In severe cases, one may experience chronic pain, difficulty in walking or climbing stairs and inability to do daily chores. The joint can also change permanently leading to knobby fingers. However, often joint damage can only be evident on x-ray. Out of the different types of arthritis, some may also affect eyes, heart, lungs, kidneys, and skin, along with the joints.
The Different Types of Arthritis Include:
Degenerative Arthritis: This type of arthritis is called Osteoarthritis and is the most common form. In this, the cartilage between the bones wears away which leader to bone rubbing against the bone. This causes pain, stiffness, and swelling. One may get effect due to excess weight, age, family history or previous injury.
Inflammatory Arthritis: Psoriatic and Rheumatoid arthritis are examples of inflammatory arthritis. In this case, the body’s immune system gets confused and attacks the healthy joints leading to inflammation, pain, stiffness and sometimes swelling and redness. Genetics and environmental aspects may trigger the autoimmunity, according to researchers.
Infectious Arthritis: In this case, a virus, fungus or bacterium enters the joint, triggering inflammation. A suitable treatment, along with antibiotics, may treat the infection before it turns chronic.
Metabolic Arthritis: High levels of uric acid lead to this kind of arthritis. The uric acid levels increases and forms needle-like crystal in the joints which leads to extreme joint pain or a gout attack.
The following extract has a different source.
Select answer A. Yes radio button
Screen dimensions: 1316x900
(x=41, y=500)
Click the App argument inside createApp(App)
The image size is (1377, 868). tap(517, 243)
Your doctor may perform a physical examination and do blood tests and image scans to diagnose arthritis. Moreover, to know the severity of the condition your doctor may ask you to undergo an X-ray, CT scan or ultrasound test. Although, there is no single cure for arthritis, in many cases the condition and damage can be effectively controlled through early diagnosis and treatment. Researchers strongly believe in early arthritis treatment through aggressive regimes of drugs and physical therapies. In the case of inflammatory arthritis, early drug therapies help in reducing the risk of long-term damage to joints and bones. Certain hydrotherapy, physiotherapy, and occupational therapy also help ease the pain. If the joints are severely damaged then one may have to undergo surgery such as joint replacements. All scientific and medical societies worldwide insist on an early and aggressive treatment of arthritis to stop the progression of damage to joints and halt symptoms.